Os analistas ouvidos pela Gazeta do Povo afirmam ainda que Lula terá de continuar a negociar, especialmente com os partidos do Centrão, para ter apoio no Congresso.

“O [Arhur] Lira [presidente da Câmara], como um dos líderes desse grupo de partidos, já demonstra que vai dar continuidade àquilo que foi feito desde o começo do governo de Bolsonaro, com controle quase que majoritário do orçamento pelo Congresso Nacional”, diz Christopher Mendonça. A manobra para incluir as verbas do orçamento secreto na PEC é um exemplo disso.

Juliana Fratini diz que as negociações de Lula com o Centrão envolvem o PL do presidente Bolsonaro, que já sinaliza alguma flexibilidade em votar com Lula na próxima legislatura. O União Brasil, que rachou durante a campanha eleitoral mesmo com aliados muito fortes do atual governo, é outra legenda que vai negociar com o petista.

“O Luciano Bivar [presidente do União Brasil] pode vir a ganhar um ministério ou um cargo no primeiro escalão.

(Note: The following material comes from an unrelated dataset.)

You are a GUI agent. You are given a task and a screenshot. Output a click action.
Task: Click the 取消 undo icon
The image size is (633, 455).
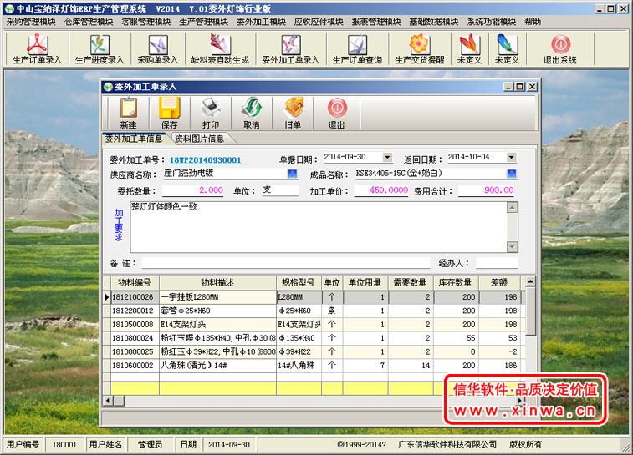click(251, 114)
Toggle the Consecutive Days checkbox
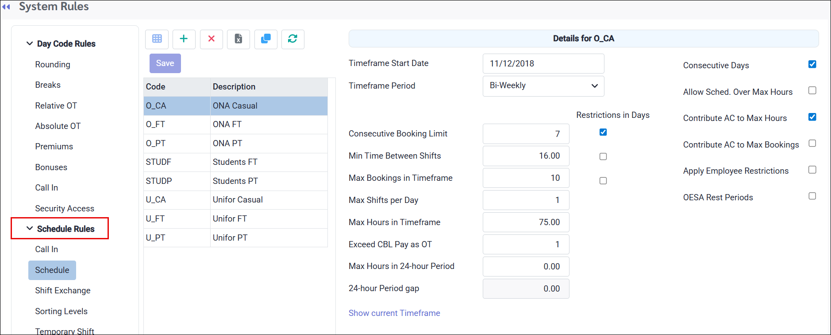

O PL do Valdemar Costa Neto também se mostrou aberto a negociar. Vai depender muito da conveniência", diz Juliana. Ela cita ainda como partidos que podem estar com Lula o Podemos, o Solidariedade e o PP. Mas tudo terá de ser negociado.

“O quadro é completamente diferente agora, nestes anos mais recentes. O Congresso está muito mais fragmentado, e a estrutura de poder do Centrão tem muito mais capacidade desde o impeachment da [ex-presidente] Dilma [Rousseff]. E isso [a aliança de Lula com o Centrão] é totalmente contrário àquilo que se prometeu [durante a eleição]. Até mesmo os programas sociais estão atrelados à leniência e à aceitação do Centrão. Se não negociar com o Centrão, não tem política pública pra 2023”, diz Christopher Mendonça.